Work request
Beginning with the line below that contains "1014x491 pixels. Task: Open" and ending with the line that contains "The image size is (382, 207).", retype every line exactly. Pictures are not copied.

Stored items:
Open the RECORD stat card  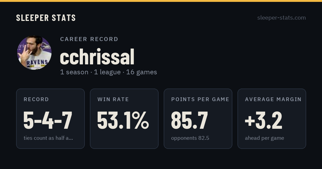point(50,119)
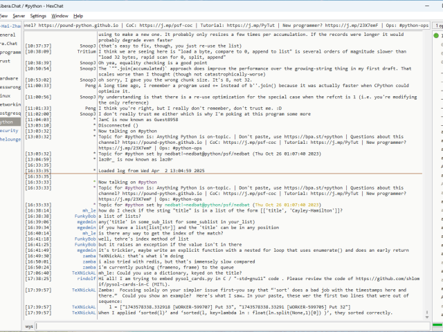The image size is (443, 332).
Task: Select the lesswrong channel in the tree
Action: click(10, 87)
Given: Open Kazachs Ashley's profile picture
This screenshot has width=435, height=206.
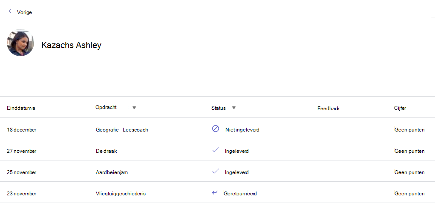Looking at the screenshot, I should [x=20, y=43].
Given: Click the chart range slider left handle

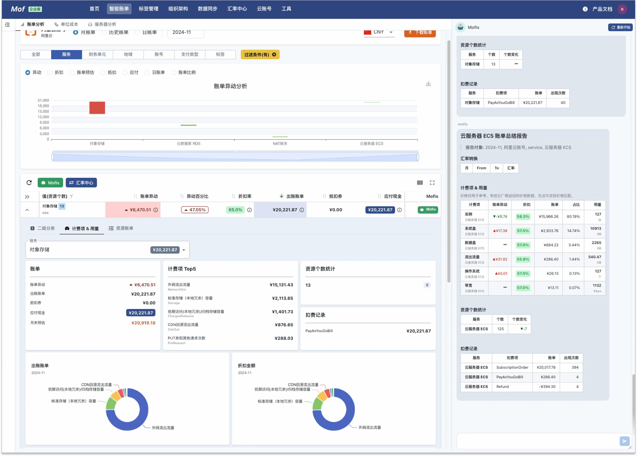Looking at the screenshot, I should [x=52, y=157].
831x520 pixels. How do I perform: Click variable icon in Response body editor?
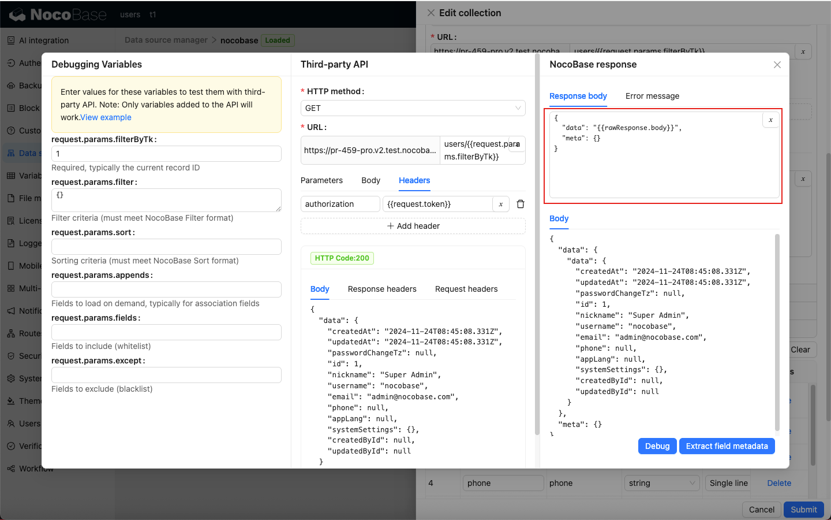click(770, 120)
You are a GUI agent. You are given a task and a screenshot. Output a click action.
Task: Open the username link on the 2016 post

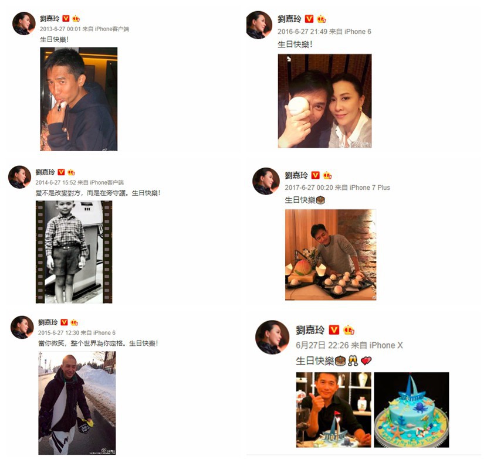[x=289, y=19]
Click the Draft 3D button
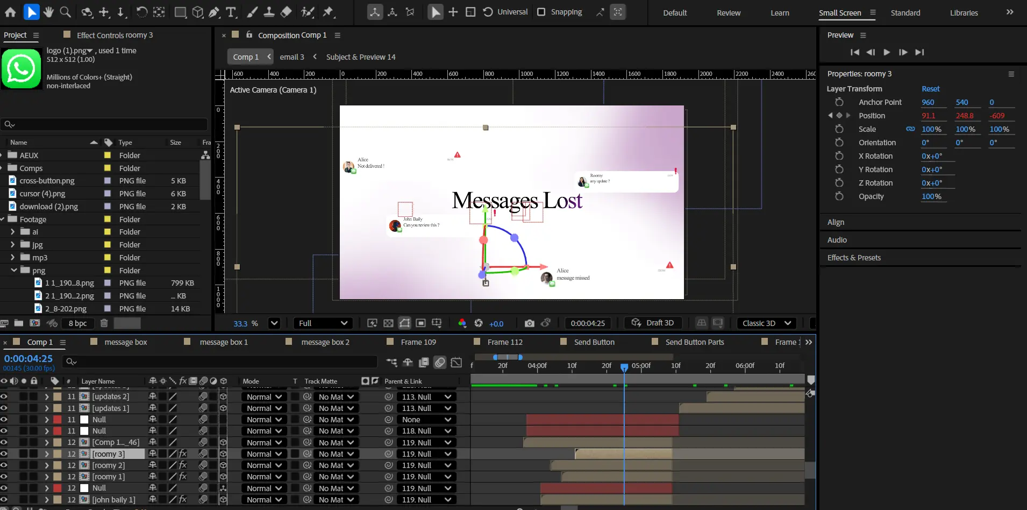This screenshot has width=1027, height=510. [653, 323]
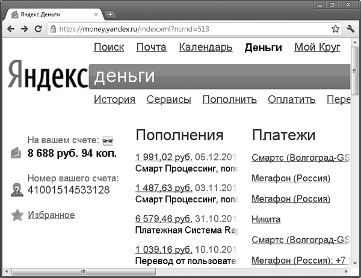The width and height of the screenshot is (361, 278).
Task: Go to the История section
Action: point(114,99)
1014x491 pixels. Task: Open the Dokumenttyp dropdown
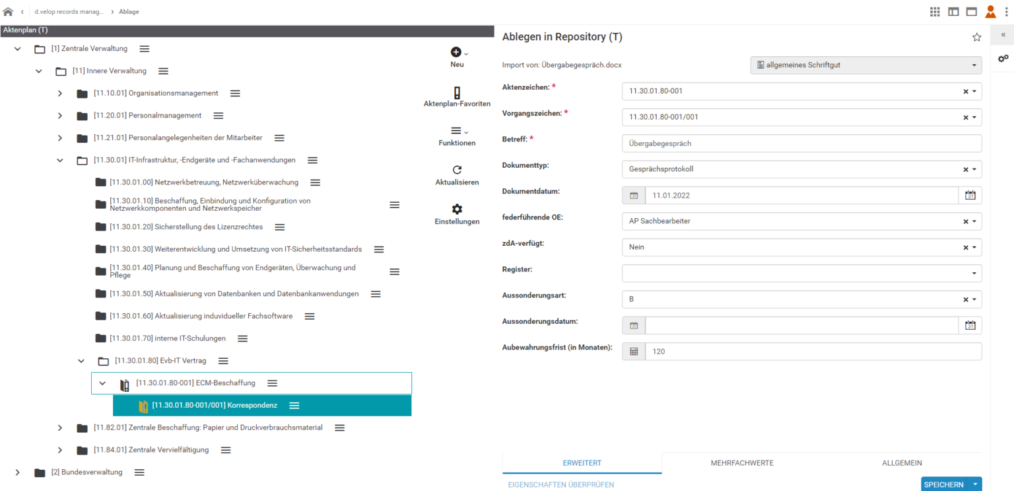[974, 169]
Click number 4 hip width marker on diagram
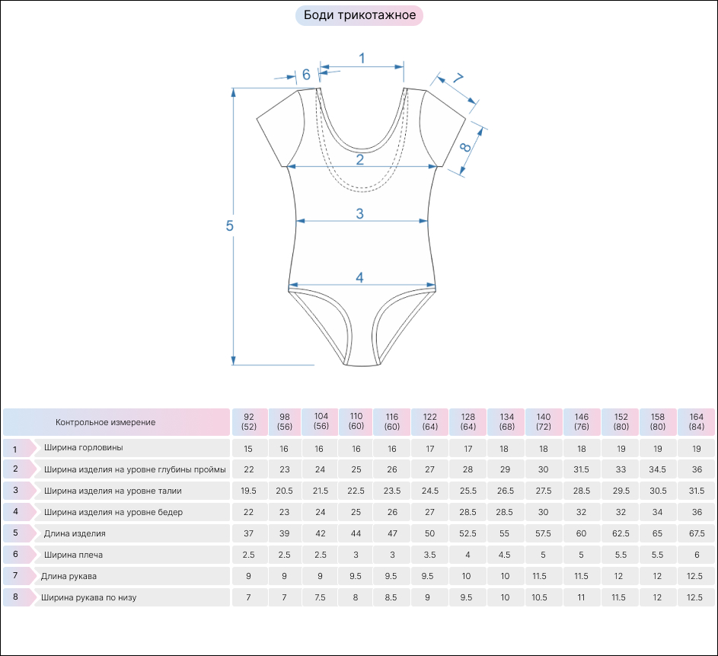Viewport: 718px width, 656px height. pyautogui.click(x=359, y=277)
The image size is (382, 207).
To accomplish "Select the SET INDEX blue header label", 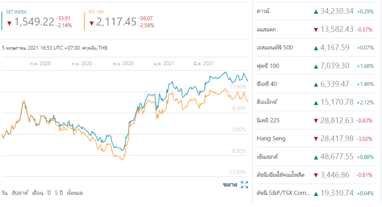I will (x=16, y=12).
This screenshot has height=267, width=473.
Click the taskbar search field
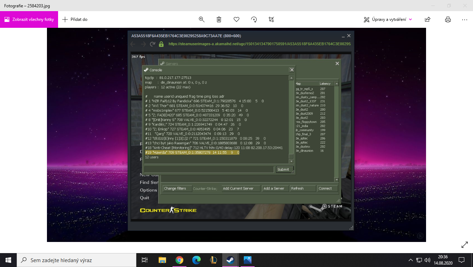click(x=77, y=260)
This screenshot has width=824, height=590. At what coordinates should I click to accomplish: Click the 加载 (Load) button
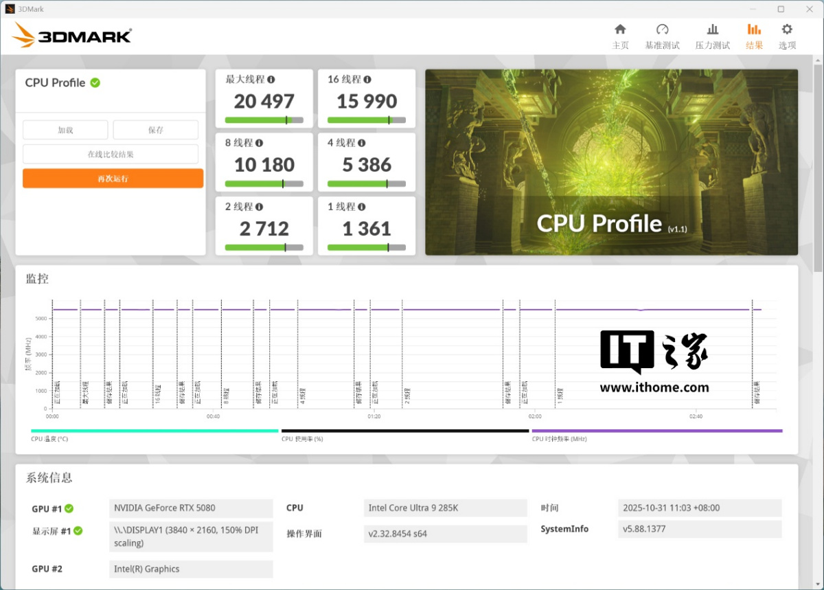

Solved exercise
1014x491 pixels. Task: Open the Dokumenttyp dropdown
[974, 169]
Click number 4 hip width marker on diagram
Viewport: 718px width, 656px height. pyautogui.click(x=359, y=277)
The image size is (382, 207).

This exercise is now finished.